I ran into this in a fun way during the transition from IDM 3.6 to IDM 4, and I was working on an IDM 3.6 project at a customer, but had already moved on to use Designer 4.0. There was a bug related to how the Replace All token worked, if you wanted to use a GCV to hold a Regular Expression pattern, that was broken in IDM 3.6, but I did all my development and testing in Designer 4.0 which was using the IDM 4.0 engine JARs and thus it worked. But I deployed it and it failed. I tried it in Simulator it worked. What was going on? I eventually tracked it down to this specific bug. In fact they fixed it AGAIN in a later IDM release but because enough people relied on the old behavior added an Engine Control Value to enable or disable the fix. I forget what they called the issue, but it has to do with escaping RegEx special characters, if you pass in the RegEx string in a variable or Global Configuration Value (GCV).
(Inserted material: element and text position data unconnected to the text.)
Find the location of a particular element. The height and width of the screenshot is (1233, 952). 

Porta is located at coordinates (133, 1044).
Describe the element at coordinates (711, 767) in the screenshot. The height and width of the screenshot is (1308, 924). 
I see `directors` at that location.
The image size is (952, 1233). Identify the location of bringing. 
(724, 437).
The simplest workaround is to use the ~GCVName~ representation since it does a string replacement at driver start time, meaning there is no run time interpretation of the GCV.

String En/Decoder:



Sometimes it is really handy to paste a string and see what it looks like Base64 encoded. Often you get an LDAP value back that is Base 64 encoded instead of a proper string and you want to see why. (For LDAP it is often because there is a leading or trailing space, and LDIF does not allow encoding that except if it is base 64 encoded).

Here you get the option to encode or decode a string, in two formats. Base64 and URL. That is quite a handy little thing,

As I was setting up a test case, I managed to crash it, which seems a bit odd, so take care, you are getting what you paid for in a plugin last updated in 2007. Amazing it still seems to run fine in the latest Designer, so I guess a minor issue like this is to expected.

Overall a clever tool, and would be nice to see it updated but I like clever tools so I am mostly happy with it.

If you have found another Designer plugin that I have missed, please add a comment with a link since I would love to review it. I have one more review written of a clever plugin, but I am waiting on the author to release the plugin. It is a good one! Solves a couple of problems, but now I have to be patient.